Print exactly those lines that run from the beginning of the data to the line bearing "Click the General", inclusive.

DATA EXTRACTS »
# # #
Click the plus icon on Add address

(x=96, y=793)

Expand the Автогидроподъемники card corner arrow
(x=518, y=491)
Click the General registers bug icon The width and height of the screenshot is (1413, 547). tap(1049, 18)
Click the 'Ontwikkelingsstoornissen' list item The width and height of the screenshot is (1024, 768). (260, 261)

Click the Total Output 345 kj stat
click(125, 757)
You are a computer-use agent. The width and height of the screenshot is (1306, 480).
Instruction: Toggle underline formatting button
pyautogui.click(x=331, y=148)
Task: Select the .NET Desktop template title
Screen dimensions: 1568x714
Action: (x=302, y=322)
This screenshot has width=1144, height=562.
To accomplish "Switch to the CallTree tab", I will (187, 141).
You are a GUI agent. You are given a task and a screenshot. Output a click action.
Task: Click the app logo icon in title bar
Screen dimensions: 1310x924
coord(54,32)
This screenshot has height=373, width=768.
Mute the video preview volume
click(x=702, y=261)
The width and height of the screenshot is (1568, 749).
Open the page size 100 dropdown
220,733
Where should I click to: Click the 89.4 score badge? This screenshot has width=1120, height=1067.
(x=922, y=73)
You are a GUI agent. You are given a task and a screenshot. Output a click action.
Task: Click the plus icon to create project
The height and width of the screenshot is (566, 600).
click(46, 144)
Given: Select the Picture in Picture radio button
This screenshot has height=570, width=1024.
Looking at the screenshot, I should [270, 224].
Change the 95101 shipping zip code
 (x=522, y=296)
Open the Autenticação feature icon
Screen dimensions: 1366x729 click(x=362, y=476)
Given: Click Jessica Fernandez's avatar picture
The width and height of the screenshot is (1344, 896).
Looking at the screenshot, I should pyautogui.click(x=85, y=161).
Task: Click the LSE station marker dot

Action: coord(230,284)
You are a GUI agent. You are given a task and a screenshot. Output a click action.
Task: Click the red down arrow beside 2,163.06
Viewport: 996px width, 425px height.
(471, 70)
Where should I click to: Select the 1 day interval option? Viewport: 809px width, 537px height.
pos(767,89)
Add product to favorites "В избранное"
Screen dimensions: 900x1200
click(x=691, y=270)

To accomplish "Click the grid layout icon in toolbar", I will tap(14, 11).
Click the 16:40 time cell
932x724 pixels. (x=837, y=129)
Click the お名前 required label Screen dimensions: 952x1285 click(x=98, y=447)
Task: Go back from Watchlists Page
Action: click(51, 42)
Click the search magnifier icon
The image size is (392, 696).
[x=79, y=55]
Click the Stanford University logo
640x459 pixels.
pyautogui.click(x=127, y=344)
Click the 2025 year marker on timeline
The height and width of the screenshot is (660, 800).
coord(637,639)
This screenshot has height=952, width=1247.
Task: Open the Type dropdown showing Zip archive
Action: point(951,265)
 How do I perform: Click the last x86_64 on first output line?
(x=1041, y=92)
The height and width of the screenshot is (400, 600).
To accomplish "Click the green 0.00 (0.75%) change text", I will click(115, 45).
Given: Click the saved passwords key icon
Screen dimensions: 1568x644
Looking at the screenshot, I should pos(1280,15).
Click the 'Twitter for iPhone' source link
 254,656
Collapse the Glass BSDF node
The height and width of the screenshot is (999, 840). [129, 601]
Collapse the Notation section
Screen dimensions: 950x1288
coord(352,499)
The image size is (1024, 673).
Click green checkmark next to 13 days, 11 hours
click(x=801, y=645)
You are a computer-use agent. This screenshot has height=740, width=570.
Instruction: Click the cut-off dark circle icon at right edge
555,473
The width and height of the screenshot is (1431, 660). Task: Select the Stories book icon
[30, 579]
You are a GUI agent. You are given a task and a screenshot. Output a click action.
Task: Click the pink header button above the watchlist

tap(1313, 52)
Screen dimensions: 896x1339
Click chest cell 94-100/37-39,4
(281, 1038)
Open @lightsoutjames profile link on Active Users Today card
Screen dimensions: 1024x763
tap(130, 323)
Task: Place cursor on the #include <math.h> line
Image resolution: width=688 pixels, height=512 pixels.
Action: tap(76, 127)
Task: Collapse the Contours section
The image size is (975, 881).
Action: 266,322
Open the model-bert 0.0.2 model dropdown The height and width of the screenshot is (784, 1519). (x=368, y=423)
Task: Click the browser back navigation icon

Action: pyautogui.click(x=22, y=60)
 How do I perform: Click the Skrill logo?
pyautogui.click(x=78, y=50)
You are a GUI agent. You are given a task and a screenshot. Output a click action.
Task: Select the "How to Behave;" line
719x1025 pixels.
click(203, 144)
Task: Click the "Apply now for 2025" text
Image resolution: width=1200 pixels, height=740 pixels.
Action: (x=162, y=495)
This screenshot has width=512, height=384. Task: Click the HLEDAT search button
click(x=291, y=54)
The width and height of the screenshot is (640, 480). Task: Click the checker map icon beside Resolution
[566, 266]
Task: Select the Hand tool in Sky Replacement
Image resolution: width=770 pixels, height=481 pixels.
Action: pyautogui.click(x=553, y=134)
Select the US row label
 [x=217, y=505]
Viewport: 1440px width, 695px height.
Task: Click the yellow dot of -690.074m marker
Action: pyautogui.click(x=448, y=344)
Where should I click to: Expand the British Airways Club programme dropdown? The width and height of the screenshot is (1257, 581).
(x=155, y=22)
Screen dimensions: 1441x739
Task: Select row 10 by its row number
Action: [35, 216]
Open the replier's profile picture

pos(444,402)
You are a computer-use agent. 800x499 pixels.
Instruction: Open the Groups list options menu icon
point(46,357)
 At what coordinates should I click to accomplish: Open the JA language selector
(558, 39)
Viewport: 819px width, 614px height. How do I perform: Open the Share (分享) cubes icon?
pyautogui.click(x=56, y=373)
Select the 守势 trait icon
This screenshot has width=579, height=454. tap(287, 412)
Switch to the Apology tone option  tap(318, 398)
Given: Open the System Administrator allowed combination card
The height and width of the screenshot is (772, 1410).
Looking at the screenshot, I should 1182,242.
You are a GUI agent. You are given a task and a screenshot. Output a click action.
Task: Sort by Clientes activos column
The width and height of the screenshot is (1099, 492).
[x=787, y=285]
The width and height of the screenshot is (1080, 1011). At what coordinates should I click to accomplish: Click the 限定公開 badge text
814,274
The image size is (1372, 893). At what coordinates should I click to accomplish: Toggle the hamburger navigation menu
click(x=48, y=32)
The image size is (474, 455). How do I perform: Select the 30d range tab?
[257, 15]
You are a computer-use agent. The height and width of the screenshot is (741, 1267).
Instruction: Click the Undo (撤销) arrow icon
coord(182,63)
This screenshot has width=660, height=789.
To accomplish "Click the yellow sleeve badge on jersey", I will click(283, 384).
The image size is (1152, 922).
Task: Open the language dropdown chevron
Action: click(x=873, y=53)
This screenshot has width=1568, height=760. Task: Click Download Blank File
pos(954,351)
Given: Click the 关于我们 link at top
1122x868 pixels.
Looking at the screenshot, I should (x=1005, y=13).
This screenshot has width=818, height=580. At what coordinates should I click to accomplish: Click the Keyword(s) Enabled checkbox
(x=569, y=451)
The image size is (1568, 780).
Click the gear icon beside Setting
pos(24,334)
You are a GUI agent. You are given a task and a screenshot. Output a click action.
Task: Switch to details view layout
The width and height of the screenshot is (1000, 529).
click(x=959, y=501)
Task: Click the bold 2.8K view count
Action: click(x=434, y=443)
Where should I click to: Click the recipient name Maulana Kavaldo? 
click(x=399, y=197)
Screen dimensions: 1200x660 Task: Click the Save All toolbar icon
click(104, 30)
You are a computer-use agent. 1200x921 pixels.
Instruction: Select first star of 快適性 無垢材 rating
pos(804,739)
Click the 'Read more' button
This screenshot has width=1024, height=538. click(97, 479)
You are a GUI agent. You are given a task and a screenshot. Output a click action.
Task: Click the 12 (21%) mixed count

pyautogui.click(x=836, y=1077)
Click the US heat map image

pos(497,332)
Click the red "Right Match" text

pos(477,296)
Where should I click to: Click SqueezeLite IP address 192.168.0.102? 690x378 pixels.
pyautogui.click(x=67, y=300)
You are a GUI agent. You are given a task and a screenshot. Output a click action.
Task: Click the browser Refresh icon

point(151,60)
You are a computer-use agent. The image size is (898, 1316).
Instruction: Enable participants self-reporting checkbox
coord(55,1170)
# # #
SOLUTION TO THE PROBLEM »
Click the plus icon on Add address

(x=96, y=793)

Expand the Автогидроподъемники card corner arrow
(x=518, y=491)
Click the General registers bug icon The width and height of the screenshot is (1413, 547). tap(1049, 18)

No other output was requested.